HOW TO COMPLETE THIS TASK
The response should consist only of the lines from the one with "Click the green success checkmark icon" to the end of the data below, copied exactly and without pictures.

Stored items
___
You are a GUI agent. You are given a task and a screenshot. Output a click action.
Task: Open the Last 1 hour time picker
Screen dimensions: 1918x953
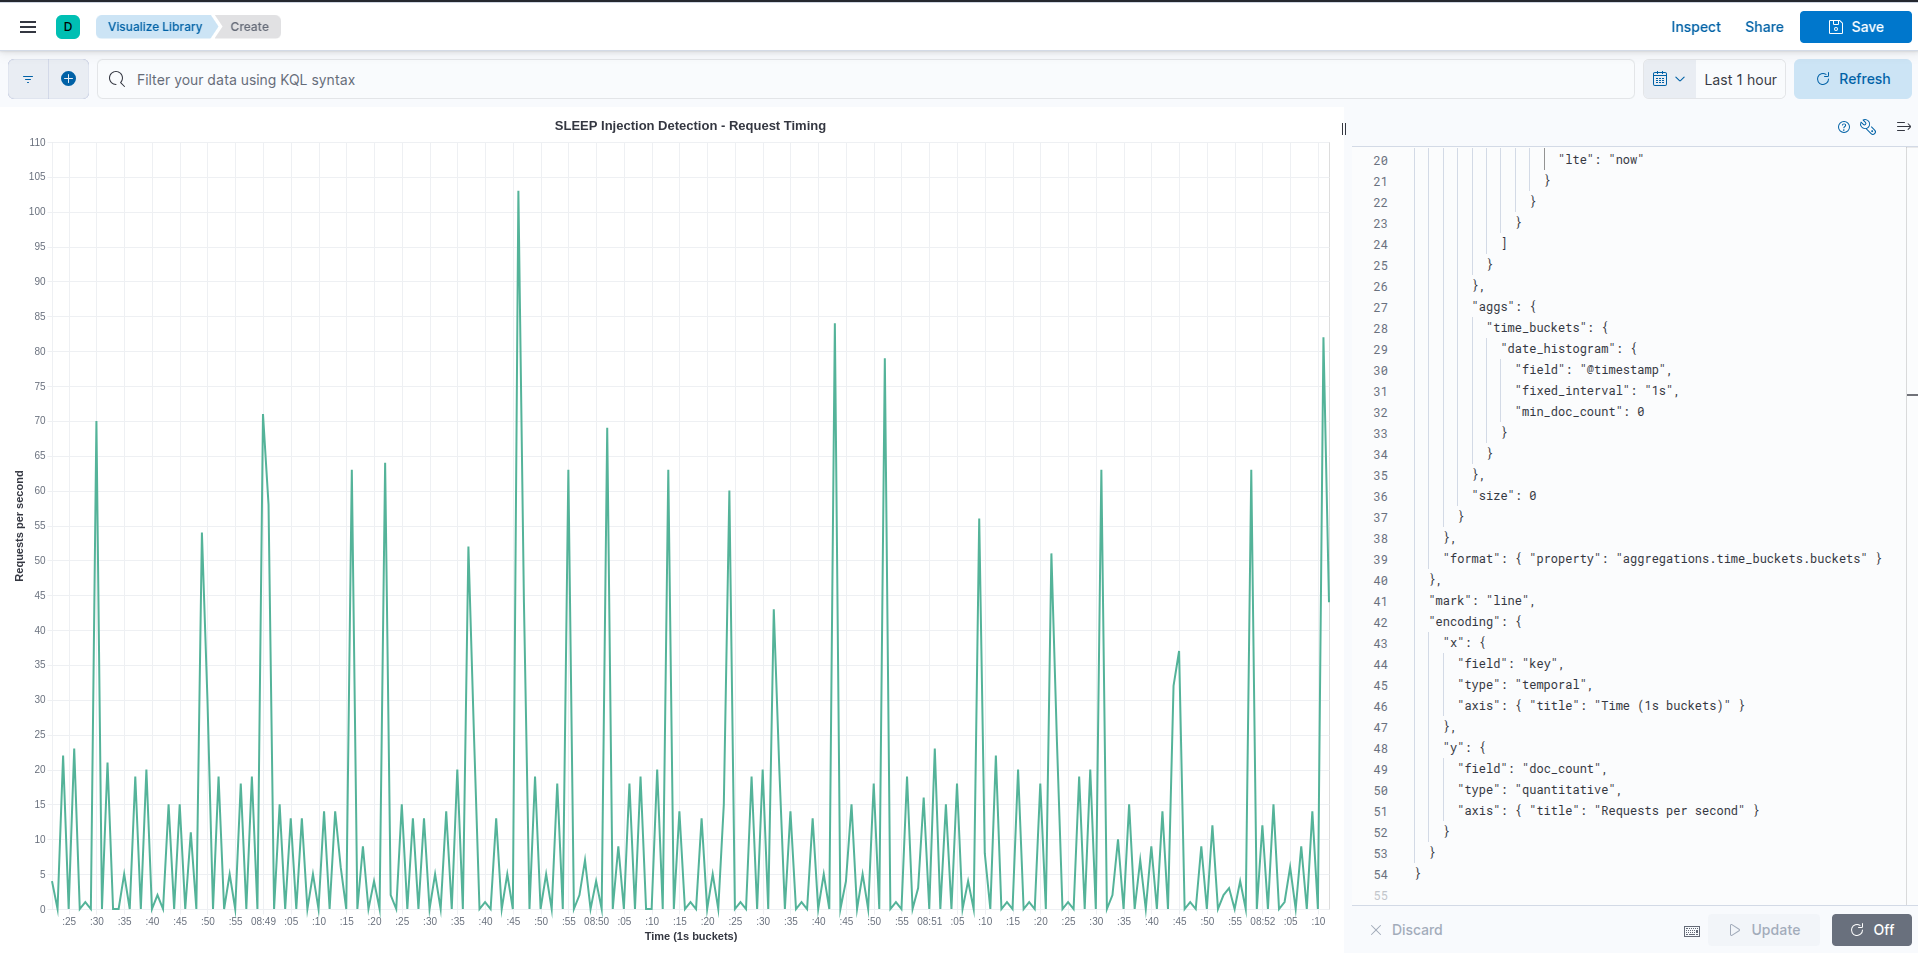tap(1740, 80)
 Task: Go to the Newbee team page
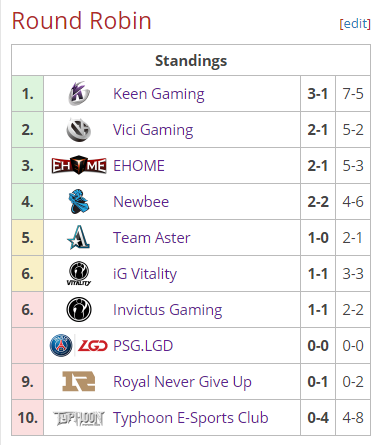point(141,202)
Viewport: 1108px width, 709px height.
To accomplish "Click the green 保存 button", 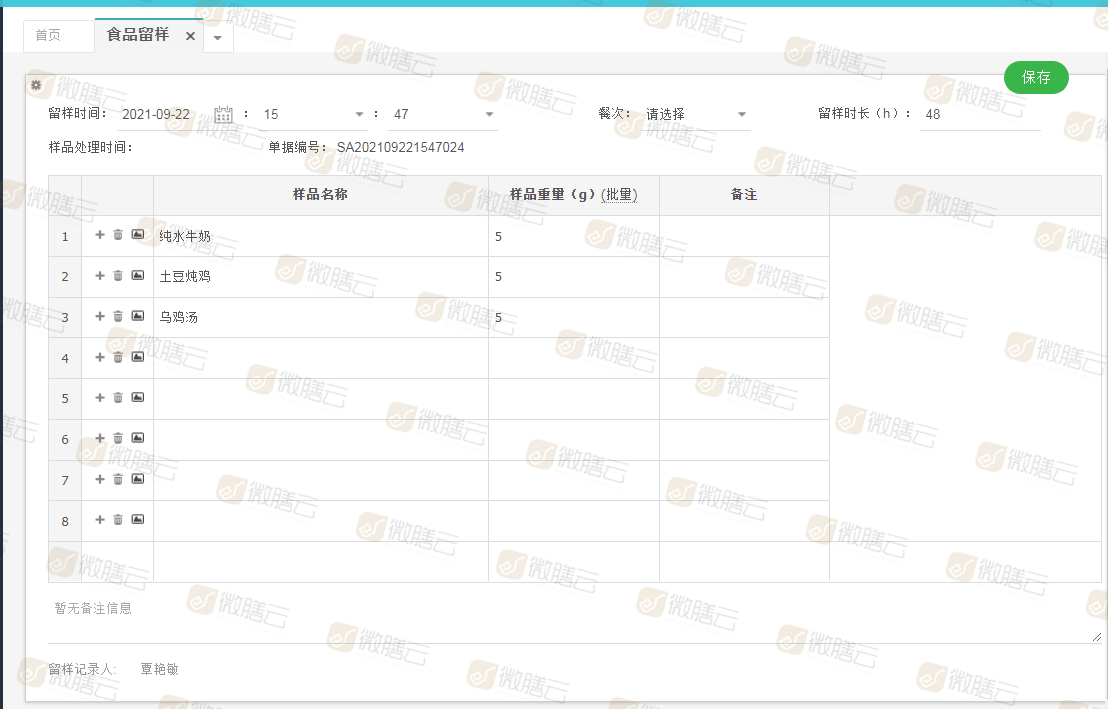I will (x=1036, y=77).
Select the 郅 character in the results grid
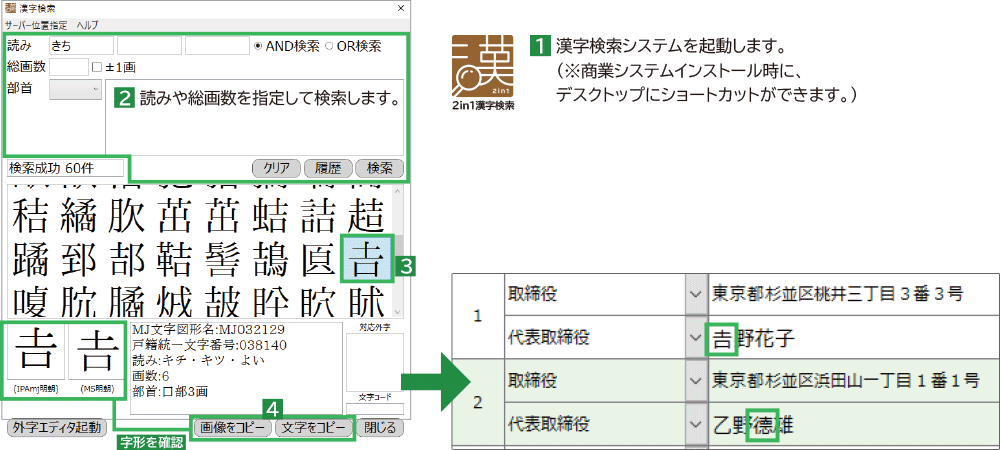 (x=80, y=259)
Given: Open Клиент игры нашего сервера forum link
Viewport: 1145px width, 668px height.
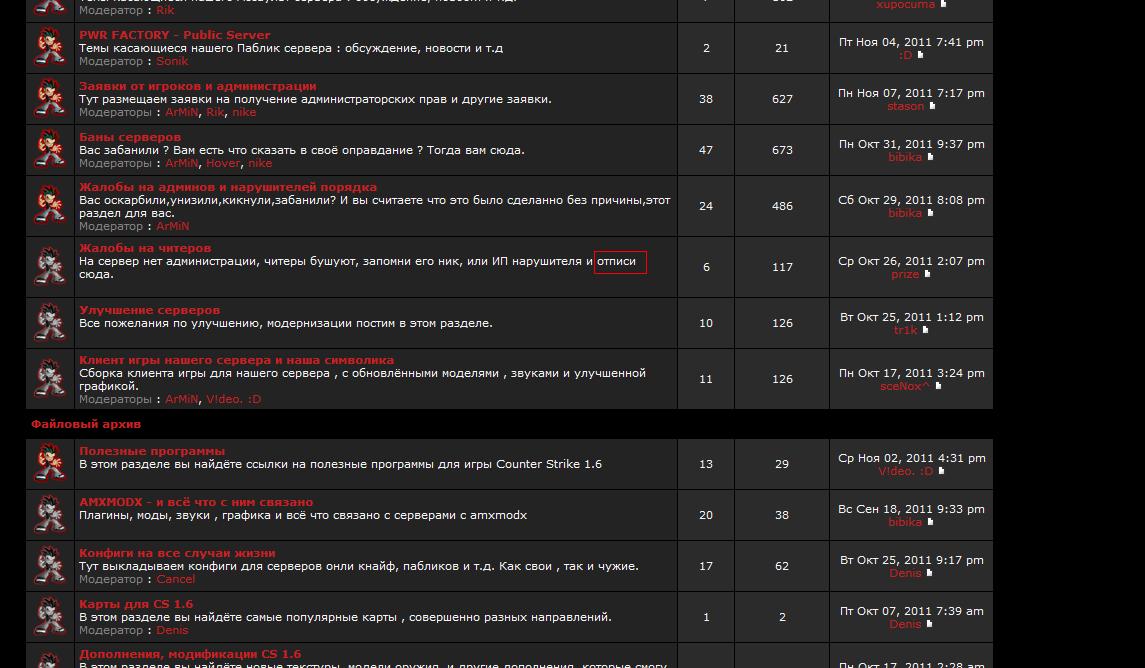Looking at the screenshot, I should pos(236,360).
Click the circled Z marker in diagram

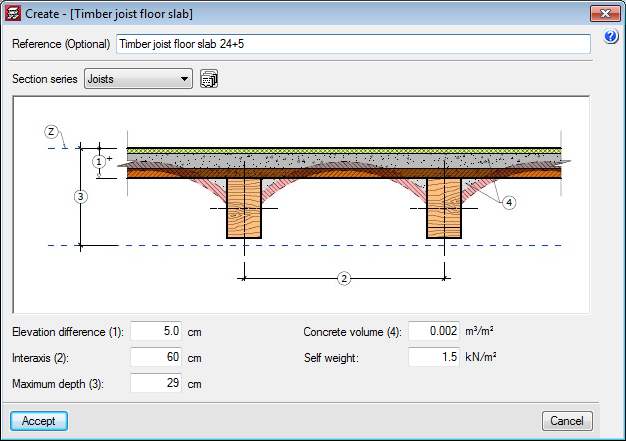[x=51, y=131]
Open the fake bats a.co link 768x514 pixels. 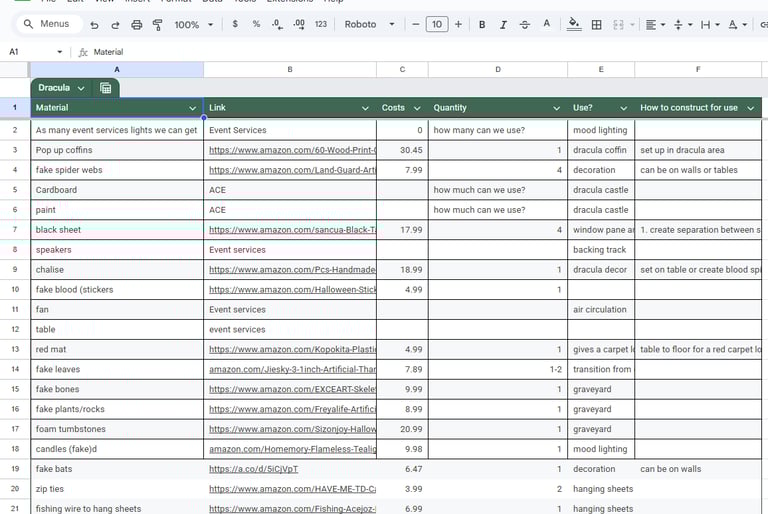pos(253,469)
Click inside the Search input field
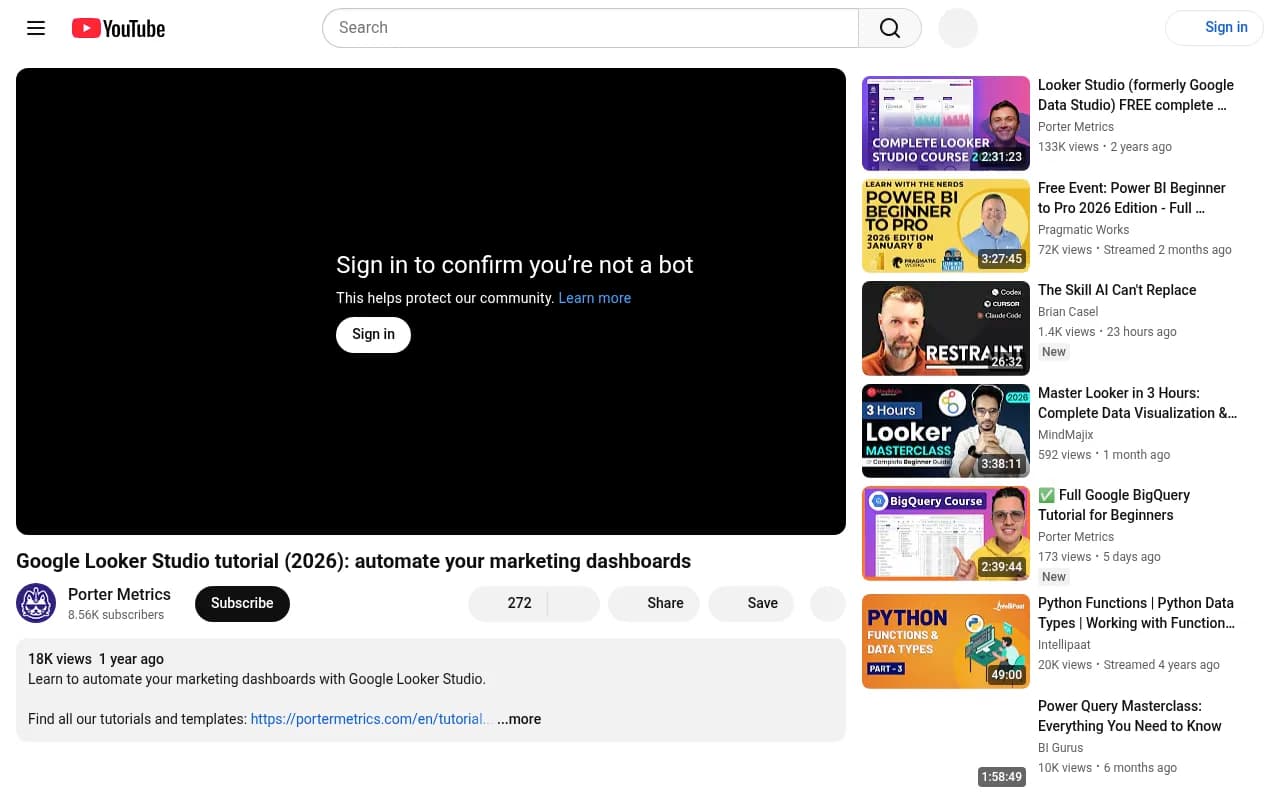Screen dimensions: 1280x800 (x=590, y=28)
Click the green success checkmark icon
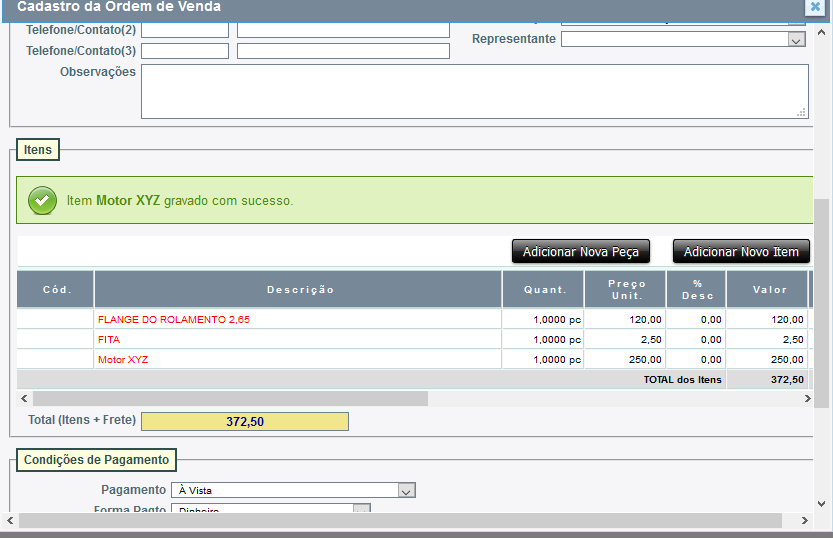 point(41,200)
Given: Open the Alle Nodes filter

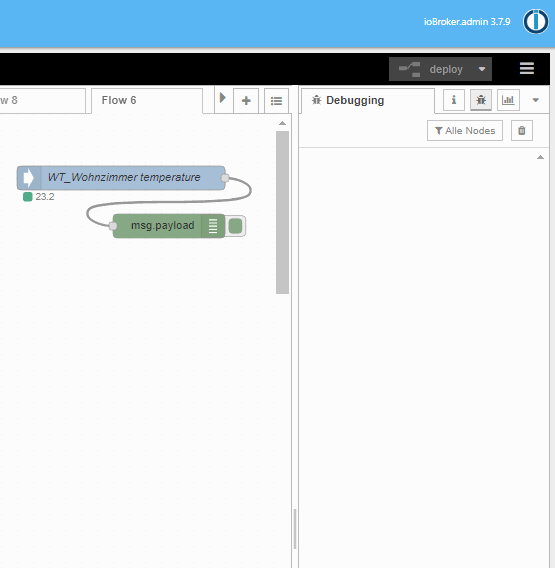Looking at the screenshot, I should tap(465, 130).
___
FINISHED TASK
Click the green success checkmark icon
 point(41,200)
Given: Open the Alle Nodes filter

Looking at the screenshot, I should tap(465, 130).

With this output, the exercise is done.